Week 11’s driving question was how can a clinical decision support system (CDSS) improve the quality of healthcare? Specifically, the task was to think of a clinical scenario and suggest a CDSS that can be imbedded in Community Health Information Tracking System (CHITS), an electronic medical record system crafted by the University of the Philippines Manila National Telehealth Center (UPM-NTHC), now being used in some government regional health units.
CDSS espouses evidence-based medicine, envisioned to reduce practice variation and improve quality of care. CDSS provides both the physician a (or health care professional) and the patient with computer-generated knowledge, at the point of care. It should be able to provide reminders and warnings, to both the one providing care, and the one seeking care; and pertinent to my hypothetical case, generate a list of patients eligible for a specific intervention (as for example, immunisation).
This hypothetical case is that of Jacob, a 10-year old boy who consults the regional health unit for fever and colds. When his chart was pulled up by the nurse, his immunisation record showed that while he received his BCG, DPT, OPV and Hepatitis B vaccination (required in the Philippines’ Expanded Program of Immunization), he never received his measles vaccination which should have be given at around 9 months of age.

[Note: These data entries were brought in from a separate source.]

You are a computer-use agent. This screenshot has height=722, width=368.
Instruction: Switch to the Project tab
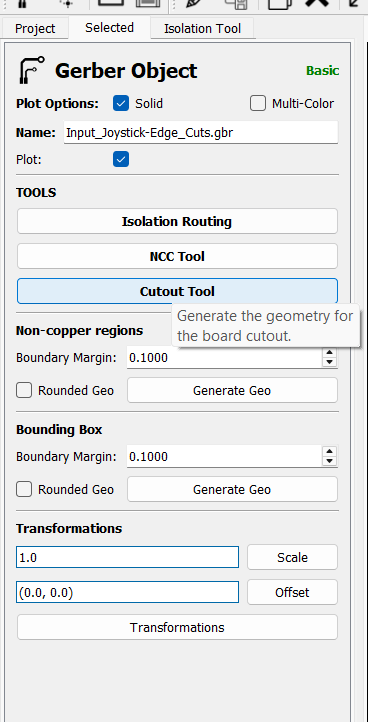click(35, 29)
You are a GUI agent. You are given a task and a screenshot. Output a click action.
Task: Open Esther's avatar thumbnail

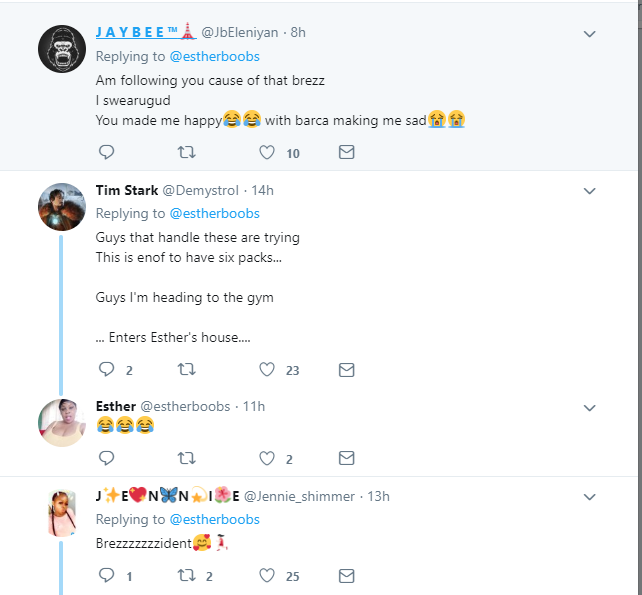(60, 423)
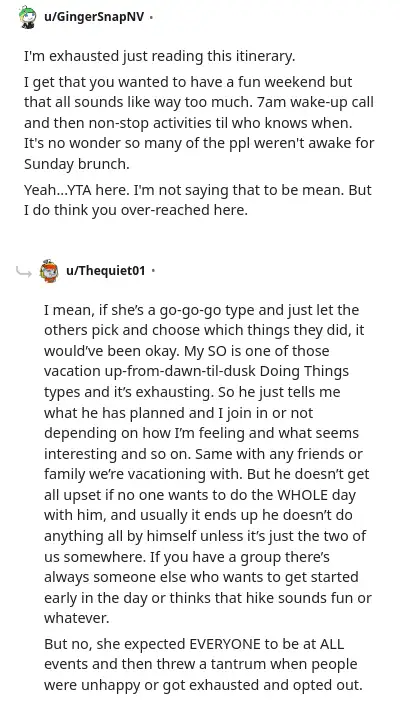The height and width of the screenshot is (721, 400).
Task: Select the "I'm exhausted just reading" sentence
Action: coord(159,57)
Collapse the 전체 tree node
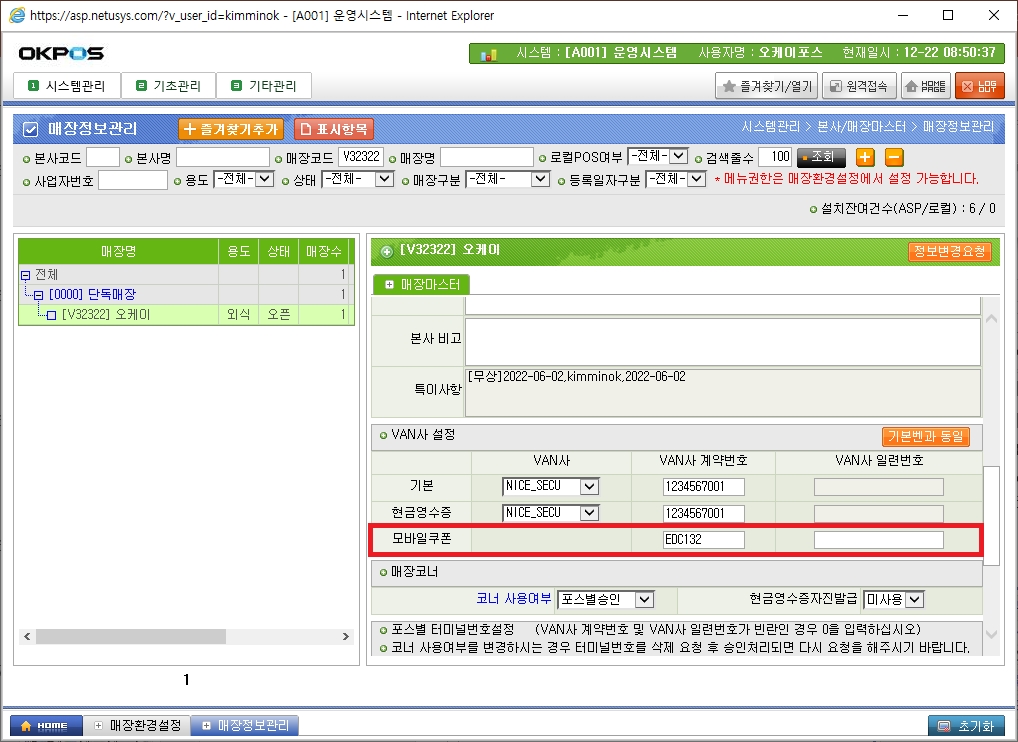The width and height of the screenshot is (1018, 742). coord(25,274)
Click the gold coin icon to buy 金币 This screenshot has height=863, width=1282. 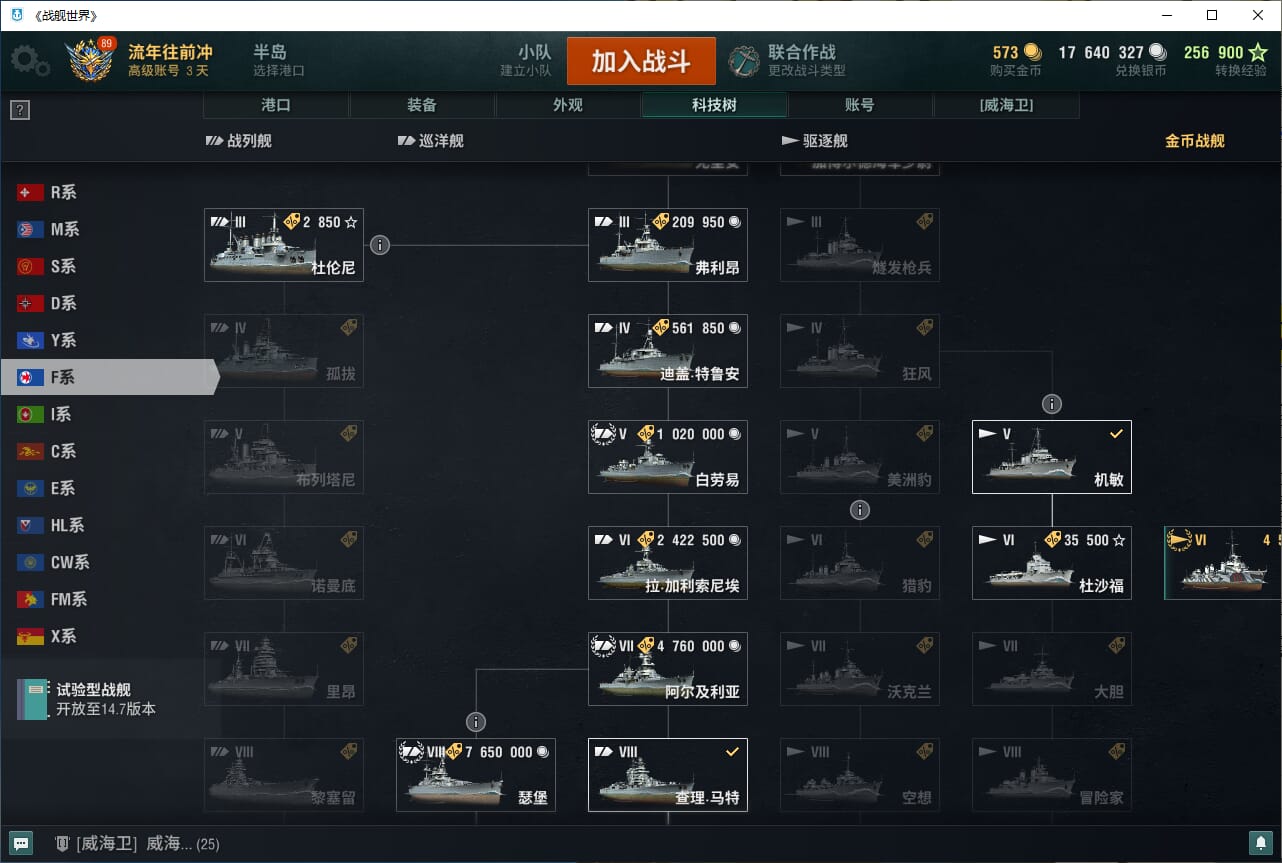click(x=1031, y=52)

A good CDSS for this case, should have “flagged” Jacob for having missed his measles vaccination. The system should allow the scheduling of the vaccination, which naturally has to take place after being treated for his colds. This alert should continue until such vaccination is received. The CDSS should allow scheduling of appointments for vaccination, and should also permit entry of the information when the vaccination is finally received.
Ideally, a CDSS that will address measles vaccination and compliance should be able to generate a list of patients in the system eligible for receiving our desired intervention, which is the measles vaccination in this case. When such a list is generated, health care providers, and perhaps in some cases the local government units or social workers, can help track such patients, and make them available for the intervention.
Additionally, CDSS alerts for rubella vaccination can also be used even before conception. Family planning seminars a requisite for getting a marriage license is perfect timing for would-be mothers to receive information and vaccination. The same is true for mothers who consult prenatally at the regional health units. There should be no second child with rubella. Nine months before a child is born, is plenty of opportunity to alert this mother of the need for a rubella vaccine when the situation is ripe for her to receive such a vaccine. In the same manner, mothers who give birth to patients with rubella, should be alerted that all other children not exposed as yet are good candidates for receiving the vaccine.
For rubella vaccination to achieve our desired outcome or reduced mortality and morbidity from congenital rubella syndrome, a 95% vaccination coverage is necessary. The Philippines used to reach 70%, and even then we lament. Latest figures put Metro Manila at 40%, we waited for an epidemic before a LIGTAS TIGDAS campaign was launched. While yet unable to achieve targets, a question of sustaining immunisation campaigns should also be addressed. Incorporating alerts, reminders, and trackers in CHITS is one such means to achieve this goal. Is CHITS ready?